American International Group (AIG) broke the customary code of silence around financial transactions when it published a detailed accounting of its financial counterparties on Mar. 15. The pressure to do so had come from Congress, insistent upon learning the companies to which U.S. taxpayer aid had flowed. AIG explained its disclosure as a bid for "transparency," but the data were just as much an opportunity to demonstrate the systemic risk AIG had long claimed its demise would pose.
If releasing the list was a surprise, the names on it were anything but. A Who's Who of global financial behemoths, the list included several European banks as well as U.S.-based giants like Goldman Sachs Group (GS) and Merrill Lynch (BAC).

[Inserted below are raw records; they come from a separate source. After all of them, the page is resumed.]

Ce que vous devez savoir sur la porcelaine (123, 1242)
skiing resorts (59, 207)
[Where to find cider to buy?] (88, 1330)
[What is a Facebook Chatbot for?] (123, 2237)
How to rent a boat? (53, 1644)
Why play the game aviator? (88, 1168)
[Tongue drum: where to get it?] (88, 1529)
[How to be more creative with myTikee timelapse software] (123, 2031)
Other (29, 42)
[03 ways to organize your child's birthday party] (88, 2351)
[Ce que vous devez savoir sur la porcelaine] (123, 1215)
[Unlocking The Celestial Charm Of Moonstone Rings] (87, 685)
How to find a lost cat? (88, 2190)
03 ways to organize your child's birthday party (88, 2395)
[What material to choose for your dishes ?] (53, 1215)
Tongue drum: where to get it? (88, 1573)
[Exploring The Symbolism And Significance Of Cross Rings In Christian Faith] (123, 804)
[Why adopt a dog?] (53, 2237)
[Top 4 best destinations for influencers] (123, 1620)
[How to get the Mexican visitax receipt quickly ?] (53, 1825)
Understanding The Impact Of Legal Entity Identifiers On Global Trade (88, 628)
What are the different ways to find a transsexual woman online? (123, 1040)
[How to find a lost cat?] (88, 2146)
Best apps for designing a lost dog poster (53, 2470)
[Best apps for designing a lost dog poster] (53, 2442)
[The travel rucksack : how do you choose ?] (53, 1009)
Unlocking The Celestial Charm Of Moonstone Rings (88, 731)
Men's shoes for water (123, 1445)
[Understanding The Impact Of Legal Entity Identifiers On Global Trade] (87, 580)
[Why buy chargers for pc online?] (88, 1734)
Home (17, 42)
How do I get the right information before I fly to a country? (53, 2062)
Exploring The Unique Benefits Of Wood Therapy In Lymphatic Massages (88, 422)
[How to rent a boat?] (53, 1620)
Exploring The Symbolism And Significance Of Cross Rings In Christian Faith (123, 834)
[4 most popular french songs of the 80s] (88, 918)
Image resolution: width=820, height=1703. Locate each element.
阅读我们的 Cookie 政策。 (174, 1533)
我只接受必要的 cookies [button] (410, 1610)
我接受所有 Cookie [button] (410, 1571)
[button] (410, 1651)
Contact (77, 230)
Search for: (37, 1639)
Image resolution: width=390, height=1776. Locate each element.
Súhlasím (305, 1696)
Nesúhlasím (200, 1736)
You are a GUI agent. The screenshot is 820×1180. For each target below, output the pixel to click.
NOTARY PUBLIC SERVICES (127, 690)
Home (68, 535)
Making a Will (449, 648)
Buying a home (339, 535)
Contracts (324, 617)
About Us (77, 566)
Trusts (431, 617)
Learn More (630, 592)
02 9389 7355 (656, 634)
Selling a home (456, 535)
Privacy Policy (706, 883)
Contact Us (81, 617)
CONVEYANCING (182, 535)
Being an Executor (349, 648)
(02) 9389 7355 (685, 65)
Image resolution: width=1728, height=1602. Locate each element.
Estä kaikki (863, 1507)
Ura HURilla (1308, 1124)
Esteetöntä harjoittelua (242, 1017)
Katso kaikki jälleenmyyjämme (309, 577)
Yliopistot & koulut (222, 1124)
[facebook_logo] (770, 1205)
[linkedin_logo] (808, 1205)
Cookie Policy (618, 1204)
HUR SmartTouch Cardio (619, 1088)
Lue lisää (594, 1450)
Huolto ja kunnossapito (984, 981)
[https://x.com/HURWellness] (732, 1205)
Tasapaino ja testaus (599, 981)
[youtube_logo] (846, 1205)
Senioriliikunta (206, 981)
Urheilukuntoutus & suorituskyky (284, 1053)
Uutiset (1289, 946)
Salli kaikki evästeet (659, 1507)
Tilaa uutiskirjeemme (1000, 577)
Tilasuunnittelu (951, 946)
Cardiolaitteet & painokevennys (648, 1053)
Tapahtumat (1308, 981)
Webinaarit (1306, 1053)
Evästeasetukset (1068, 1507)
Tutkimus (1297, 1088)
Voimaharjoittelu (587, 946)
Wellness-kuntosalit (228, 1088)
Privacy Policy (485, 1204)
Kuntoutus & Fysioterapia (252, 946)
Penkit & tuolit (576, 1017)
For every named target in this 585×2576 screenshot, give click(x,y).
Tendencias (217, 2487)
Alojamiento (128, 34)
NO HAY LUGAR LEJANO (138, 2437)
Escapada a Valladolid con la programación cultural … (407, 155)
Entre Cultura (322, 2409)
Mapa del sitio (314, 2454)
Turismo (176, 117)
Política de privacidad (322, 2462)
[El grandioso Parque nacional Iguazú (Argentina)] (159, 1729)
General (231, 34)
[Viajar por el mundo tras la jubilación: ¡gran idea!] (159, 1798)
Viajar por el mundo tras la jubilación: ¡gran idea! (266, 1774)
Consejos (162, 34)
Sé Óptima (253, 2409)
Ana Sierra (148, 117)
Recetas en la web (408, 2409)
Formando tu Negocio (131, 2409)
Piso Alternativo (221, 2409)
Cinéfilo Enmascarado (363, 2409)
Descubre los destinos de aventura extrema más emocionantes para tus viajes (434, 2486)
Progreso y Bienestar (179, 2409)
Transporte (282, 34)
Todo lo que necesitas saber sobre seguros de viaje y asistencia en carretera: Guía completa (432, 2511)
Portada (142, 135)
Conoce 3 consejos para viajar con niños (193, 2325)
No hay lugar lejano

Of course, financial ties between Europe and the U.S. have been growing in recent years, and the flow of funds has hardly been a one-way street from the U.S. taxpayer to banks abroad. Brad Setser, a fellow at The Council on Foreign Relations, notes that the Bank for International Settlements has reported that European banks had an $8 trillion balance sheet going into the crisis, with a large share of that invested in U.S. corporate bonds and asset-backed securities. If the European banks dumped those holdings, it would exact a severe, negative effect on the price of U.S. banks and their balance sheets.Kentucky's Bunning Leads the Charge
Further, if the government had not backed AIG, those who had borrowed securities from AIG and collateralized them with the company's debt surely would have sold the debt to cover their losses and brought more pressure on the insurer just as it was struggling most, notes one Wall Street source.
Congress' demands for the names came to a head earlier in the month with the very public dressing-down of Fed Vice-Chairman Donald Kohn by Senator Jim Bunning (R-Ky.), after Kohn refused to name names. The prominence of foreign firms like Barclays (BCS), Deutsche Bank (DB), and BNP Paribas, once the list was released, stirred chat room debate over the logic of American taxpayers helping foreign banks. "In a world where financial institutions operate globally, bailouts are still financed domestically, and do ultimately rely on a backstop from the taxpayers," says Setser, of the Council on Foreign Relations. "There's a complicated set of issues around burden sharing. It's not just AIG."
The transactions at the core of AIG's disclosure have little to do with its central insurance business. The counterparties named on this list were part of far more complicated financial dealings. Some were customers of its collateralized default swaps, in which AIG insured transactions between other parties, something those parties would pay to gain, due to AIG's then-sterling AAA credit rating. But when AIG's ratings were cut, the company had to come up with collateral to back those deals.